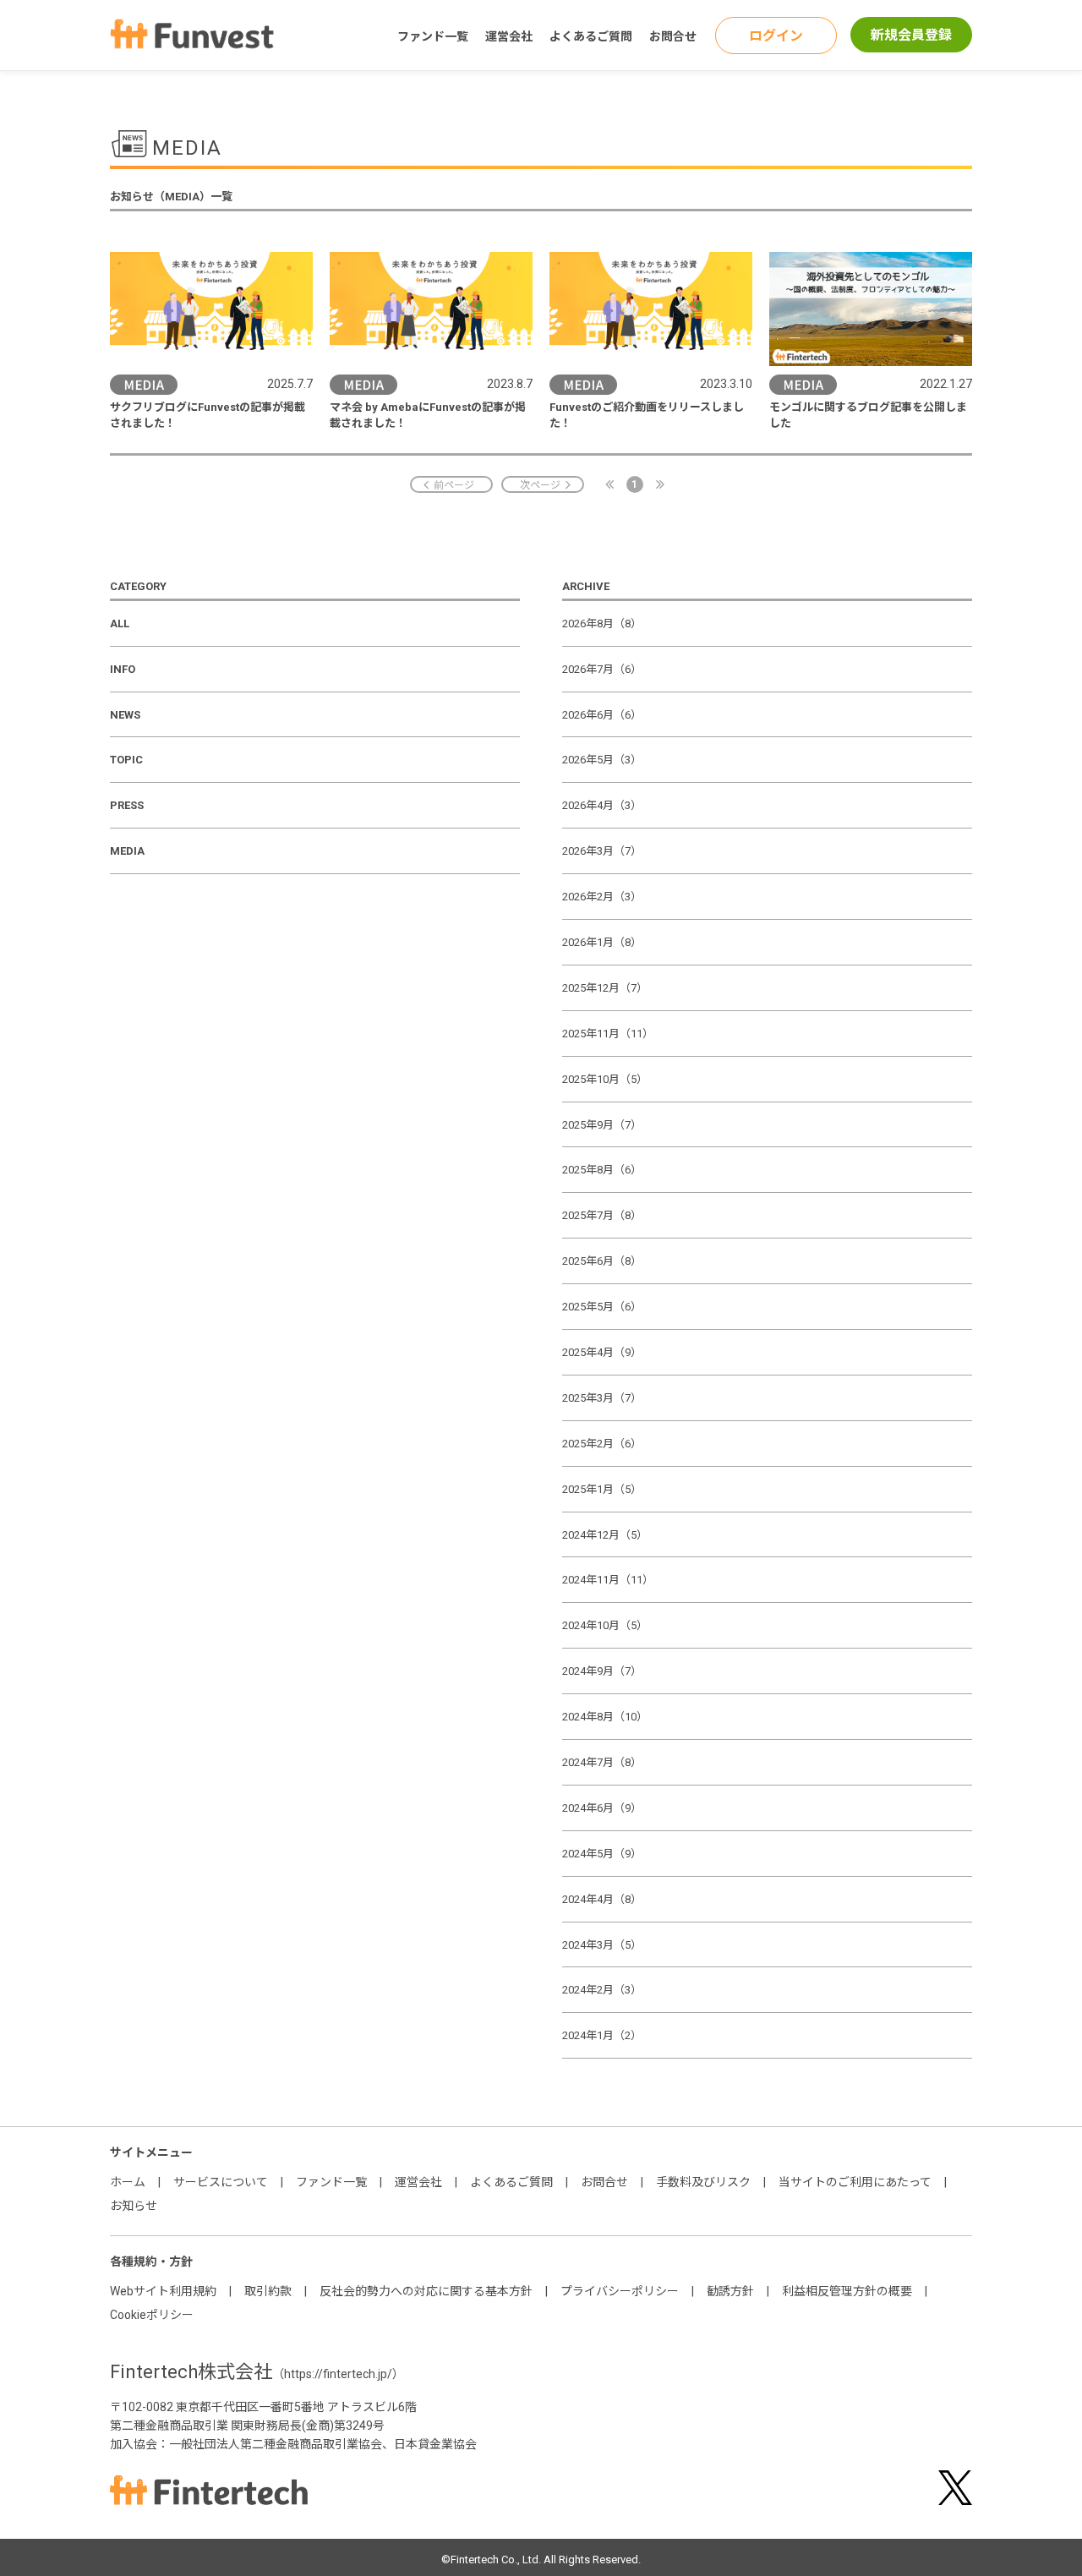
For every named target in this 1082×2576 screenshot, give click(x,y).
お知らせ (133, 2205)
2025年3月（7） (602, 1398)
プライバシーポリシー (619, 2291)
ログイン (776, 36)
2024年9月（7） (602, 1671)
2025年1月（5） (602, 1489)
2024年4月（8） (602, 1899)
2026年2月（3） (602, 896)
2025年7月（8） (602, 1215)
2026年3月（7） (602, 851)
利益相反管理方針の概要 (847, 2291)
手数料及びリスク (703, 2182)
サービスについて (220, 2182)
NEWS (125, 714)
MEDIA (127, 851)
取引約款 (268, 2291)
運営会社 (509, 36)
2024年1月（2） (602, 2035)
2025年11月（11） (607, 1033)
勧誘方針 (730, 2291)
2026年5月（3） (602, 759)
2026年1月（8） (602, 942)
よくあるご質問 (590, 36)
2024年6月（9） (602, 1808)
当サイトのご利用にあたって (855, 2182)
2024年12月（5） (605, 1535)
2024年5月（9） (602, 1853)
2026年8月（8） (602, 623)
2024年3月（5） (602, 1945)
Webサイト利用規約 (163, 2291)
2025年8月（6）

● WHAT IS REQUIRED
Your response should hold only an exact copy of the lines above, from the one containing "2025年3月（7） (602, 1398)" through the end of the entries.

● RESULT FOR THIS TASK
2025年3月（7） (602, 1398)
プライバシーポリシー (619, 2291)
ログイン (776, 36)
2024年9月（7） (602, 1671)
2025年1月（5） (602, 1489)
2024年4月（8） (602, 1899)
2026年2月（3） (602, 896)
2025年7月（8） (602, 1215)
2026年3月（7） (602, 851)
利益相反管理方針の概要 (847, 2291)
手数料及びリスク (703, 2182)
サービスについて (220, 2182)
NEWS (125, 714)
MEDIA (127, 851)
取引約款 (268, 2291)
運営会社 (509, 36)
2024年1月（2） (602, 2035)
2025年11月（11） (607, 1033)
勧誘方針 (730, 2291)
2026年5月（3） (602, 759)
2026年1月（8） (602, 942)
よくあるご質問 (590, 36)
2024年6月（9） (602, 1808)
当サイトのご利用にあたって (855, 2182)
2024年12月（5） (605, 1535)
2024年5月（9） (602, 1853)
2026年8月（8） (602, 623)
2024年3月（5） (602, 1945)
Webサイト利用規約 (163, 2291)
2025年8月（6）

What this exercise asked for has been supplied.